● EXERCISE OBJECTIVE
Rewrite everything from the start of the records down to the line containing "Action: [278, 306]", changing "Screen dimensions" to "Screen size" and keeping all else the same. Leave the pictures out of your version.
[START OF MATERIAL TO PROCESS]
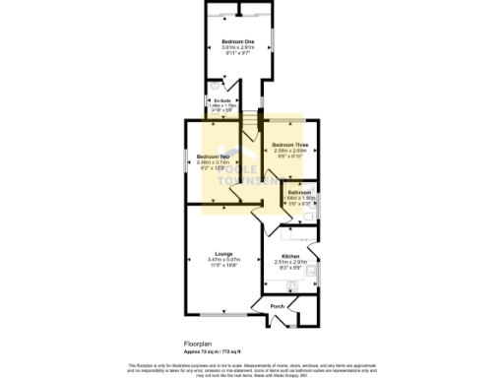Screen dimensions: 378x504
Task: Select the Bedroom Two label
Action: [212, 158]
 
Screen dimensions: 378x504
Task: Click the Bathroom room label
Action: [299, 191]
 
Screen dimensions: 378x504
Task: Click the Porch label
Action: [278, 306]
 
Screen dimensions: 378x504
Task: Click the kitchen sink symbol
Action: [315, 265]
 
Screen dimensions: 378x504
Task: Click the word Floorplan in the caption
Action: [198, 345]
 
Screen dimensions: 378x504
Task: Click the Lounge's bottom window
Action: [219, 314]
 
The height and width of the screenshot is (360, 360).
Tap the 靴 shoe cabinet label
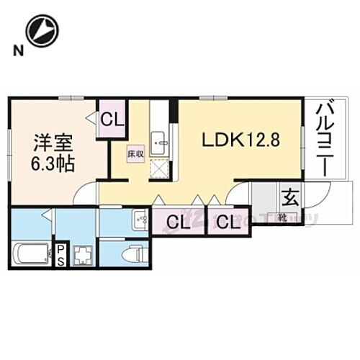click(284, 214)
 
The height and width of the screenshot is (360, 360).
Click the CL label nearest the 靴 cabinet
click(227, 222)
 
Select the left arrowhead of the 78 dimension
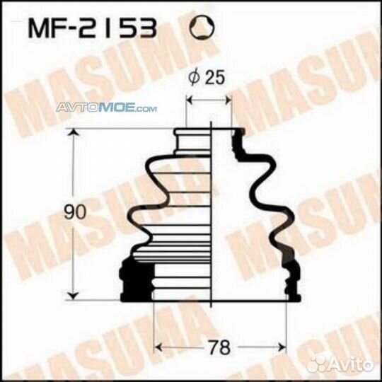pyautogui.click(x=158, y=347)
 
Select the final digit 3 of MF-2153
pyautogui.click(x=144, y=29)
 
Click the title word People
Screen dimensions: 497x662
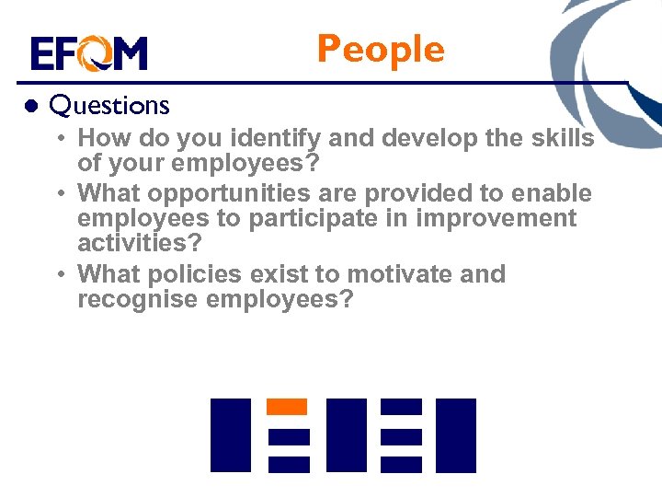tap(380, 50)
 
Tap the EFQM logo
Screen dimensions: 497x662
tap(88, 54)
[END OF MATERIAL TO PROCESS]
● SOLVED EXERCISE
Screen size: 378x504
Task: Select the Bedroom Two label
Action: [212, 158]
 
Screen size: 378x504
Task: Click the Bathroom room label
Action: [299, 191]
 
Screen size: 378x504
Task: Click the Porch label
Action: [278, 306]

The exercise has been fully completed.